News Feature | October 30, 2018

Utilities Called Out For Water Shutoff Policies

Sara Jerome

By Sara Jerome,
@sarmje

Over a million people lost their water service in recent years due to shutoffs by major providers in a sign of the growing challenge of water affordability.

“Water service was cut off to an estimated 1.4 million people living in more than a half-million American households. They got behind on their bills two years ago, as some struggled to keep up with rising costs and governments didn't do enough to help, a group contends in a first-of-its-kind study,” the Associated Press reported.

The study provides a picture of just how widespread the water shutoff issue is in the U.S, according to the Food & Water Watch, the advocacy group that released the study.

The group requested water shutoff data from the two largest water providers in every state, building the results off the responses of the 73 utilities that returned the survey.

The results broke down areas and communities that are hardest hit by shutoffs.

“It found that among the cities with the highest shut-off rates, where at least 10 percent of residential customers lost their water service for some period of time, were Detroit; New Orleans; Springdale, Arkansas; and Oklahoma's two largest cities, Oklahoma City and Tulsa,” CBS News reported.

“Poor people and cities with large minority populations frequently had higher shut-off rates, the study found. Report author Mary Grant noted that some poor households in New Orleans and Detroit that year paid more than $1,000 for water service, which amounted to about 9 percent of their household incomes,” the report continued.

For consumers, a large chunk of one’s bank account goes to water, according to Grant.

"Nine percent of your income just for your basic water service. That's, by any measure, unaffordable," Grant said.

Nevertheless, the results may not provide a complete picture.

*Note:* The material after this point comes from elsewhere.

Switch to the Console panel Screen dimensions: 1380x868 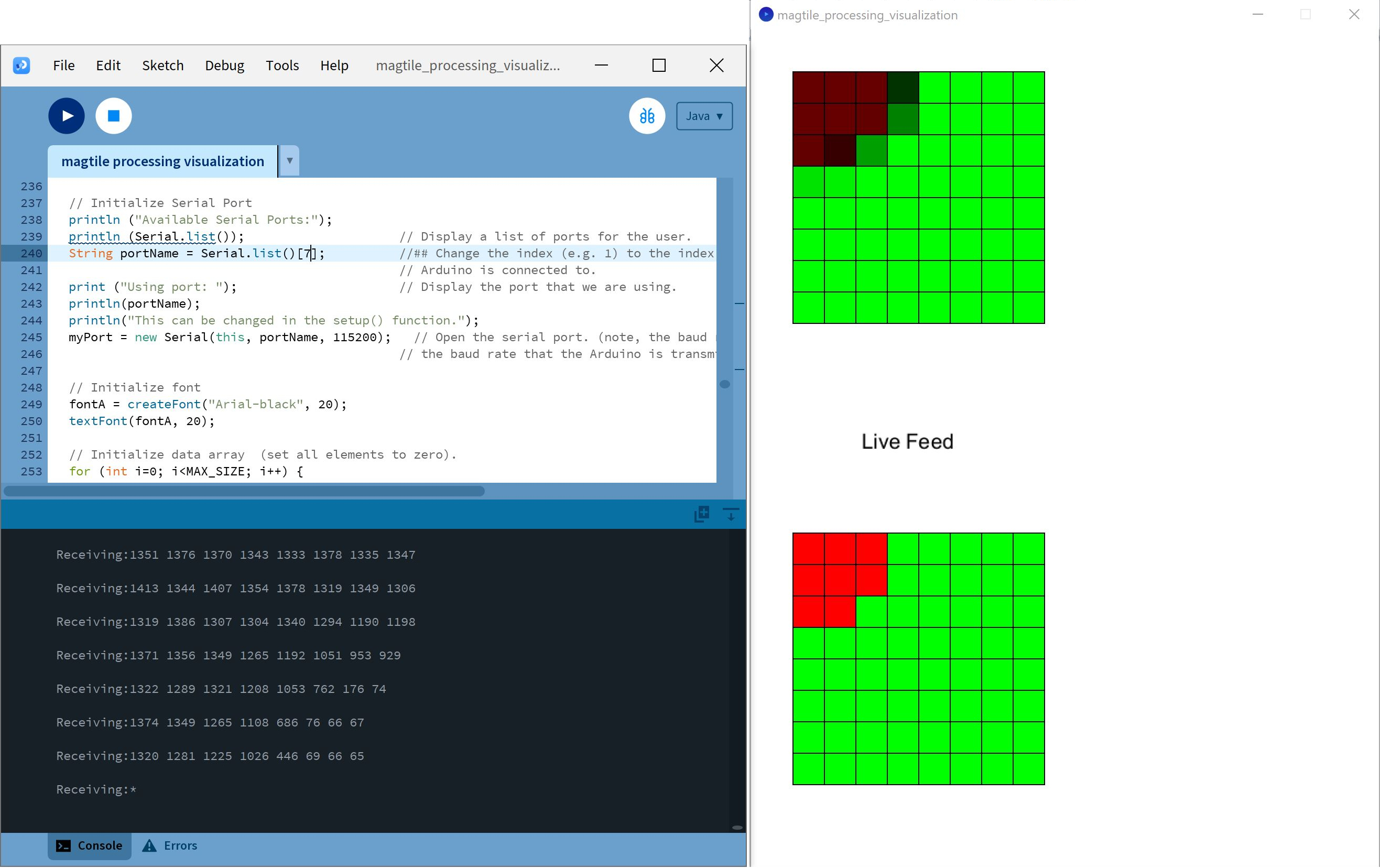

Food & Water Watch stated that investor-owned utilities largely refused to provide the requested data. Of the 11 asked, only one returned the survey.

“Our new survey gives a never-before-seen glimpse into just how bad the water shutoff problem is in America. As bad as it is, the picture likely gets worse — but we won’t know until private utilities are forced to stop hiding the data,” the group stated.

A separate report found that water may become unaffordable for one-third of U.S. households in the next few years.

The report published last year in the journal PLOS ONE mapped the location of high-risk households around the U.S.

“Many of these households are clustered in pockets of water poverty within counties, which is a concern for individual utility providers servicing a large proportion of customers with a financial inability to pay for water services,” the study said.